Dans les derniers jours d’avril 1958, Marc Sagnier, un jeune ouvrier communiste d’Aigues-Mortes, mobilisé depuis le 4 janvier pour accomplir son service militaire, écrit au Président de la République française, René Coty. Il lui indique qu’il souhaite accomplir ses obligations militaires afin de servir la France, mais qu’il refuse de faire la guerre au peuple algérien en lutte pour son indépendance. Il renouvelle cet engagement par écrit au lendemain du coup d’Etat militaire du 13 mai 1958. Il est embarqué de force pour l’Algérie, où sans jugement, il accomplira 11 mois de bagne à Timfouchy dans le Sud algérien. Sa santé restera gravement affectée par les sévices qui lui furent infligés. Marc (nous l’appelions Yvan), fils d’un cheminot ancien Résistant FTPF, était membre du PCF et un des responsables du cercle des Jeunesses Communistes que nous avions créé en 1956 et qui comptait quelque 70 adhérents. Tout au long de sa longue détention, parallèlement à la solidarité, nous avons réussi à correspondre clandestinement avec lui.

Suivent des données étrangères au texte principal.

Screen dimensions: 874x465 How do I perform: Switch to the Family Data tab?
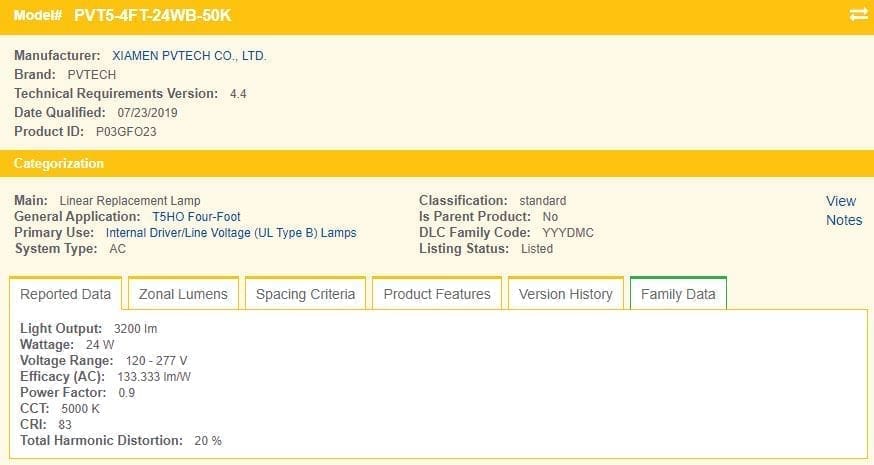coord(678,294)
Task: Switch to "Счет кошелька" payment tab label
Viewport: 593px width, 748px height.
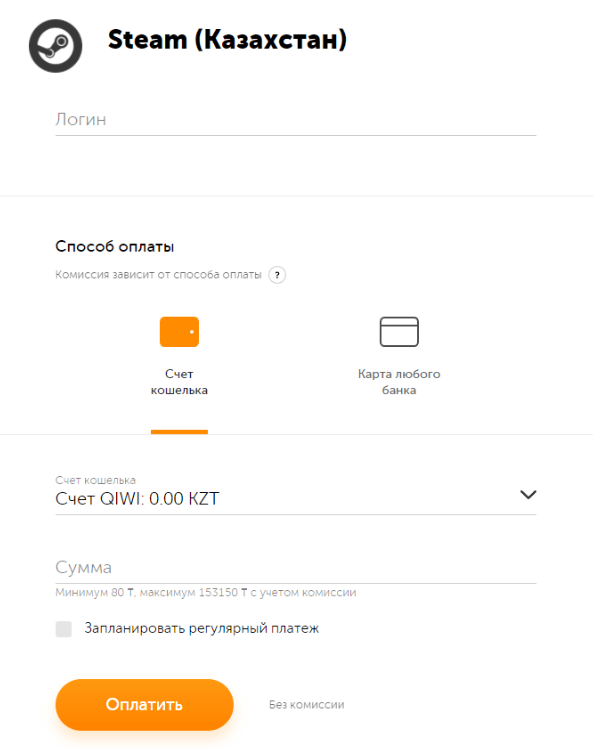Action: pos(179,382)
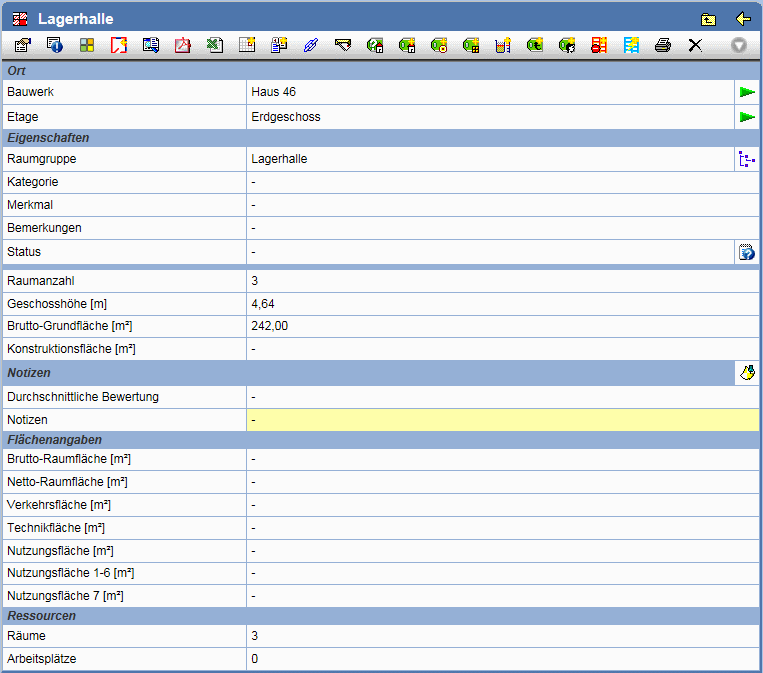This screenshot has width=763, height=673.
Task: Expand toolbar with the gray down arrow
Action: (739, 45)
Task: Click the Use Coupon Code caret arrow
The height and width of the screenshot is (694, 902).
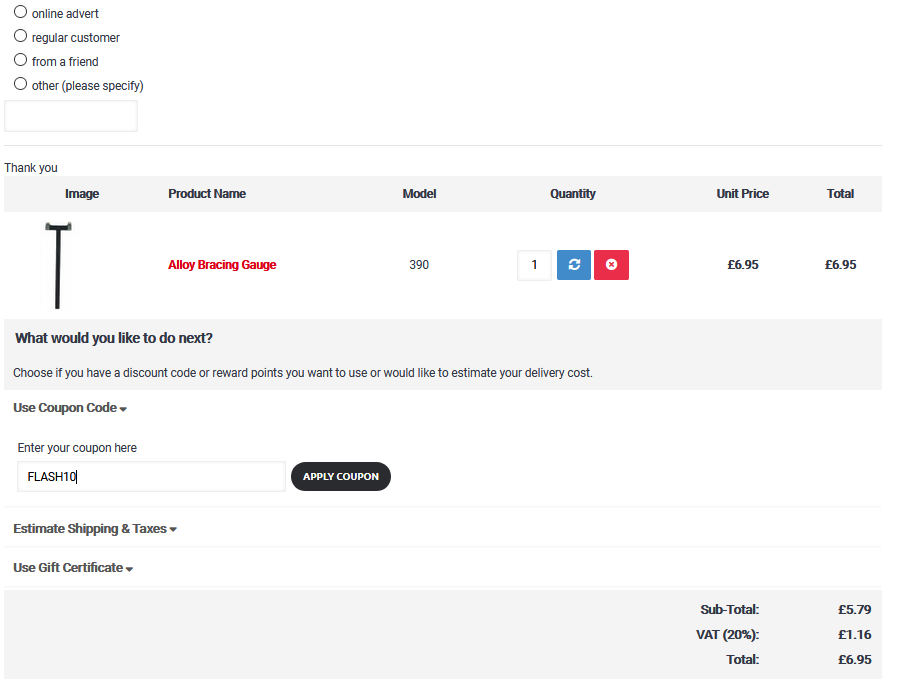Action: (123, 409)
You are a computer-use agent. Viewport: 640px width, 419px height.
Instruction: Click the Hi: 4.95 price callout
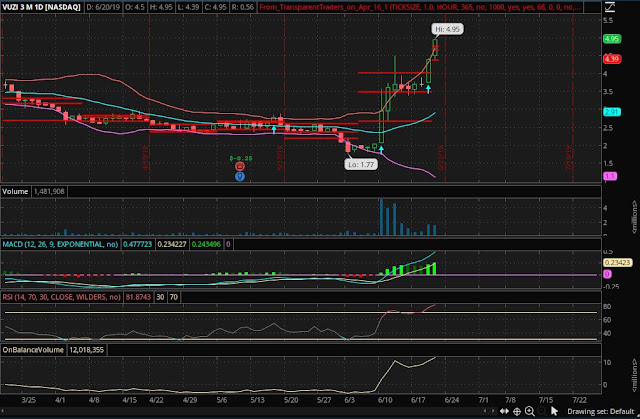click(447, 29)
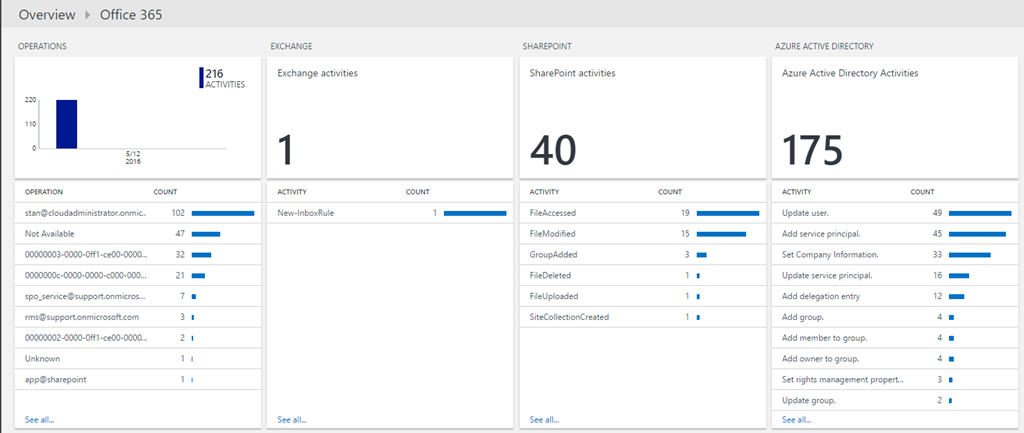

Depuis la guerre du Rif en 1925, le Parti communiste Français a une longue tradition de lutte anticolonialiste, dans le prolongement des analyses de Marx et conformément aux injonctions de la 8e condition d’adhésion à la IIIe Internationale.
Avec certes, parfois des retards ou des erreurs qu’il s’efforcera toujours de corriger. Ainsi, la première déclaration du Bureau Politique du PCF concernant le soulèvement du 1er novembre 1954, n’interviendra que le 9 novembre. Elle soulignait « le bien-fondé de la revendication à la liberté du peuple algérien», mais le parti ne se prononcera pour l’indépendance que quelques mois plus tard. Il y eut également en 1956, sur décision du Bureau Politique, animé de la volonté de surmonter les divisions de la gauche, le vote des députés communistes en faveur des « pouvoirs spéciaux » demandés par le Président socialiste du Conseil, Guy Mollet, pour combattre les factieux de « l’Algérie française », mais qu’il emploiera pour réprimer le peuple algérien.
Les Communistes du Gard et une large fraction de la population prirent une part active à ces combats qui dominèrent la vie politique française de 1945 aux années 70. Avant 1954, le PCF avait engagé toutes ses forces contre la guerre d’Indochine. Certains murs dans le Gard conserveront longtemps la trace d’inscriptions « Libérez Henri Martin », le jeune quartier-maître communiste qui refusait de faire la guerre en Indochine. Les communistes gardois s’étaient également mobilisés pour les peuples d’Afrique, d’Asie, du Maghreb et d’Océanie.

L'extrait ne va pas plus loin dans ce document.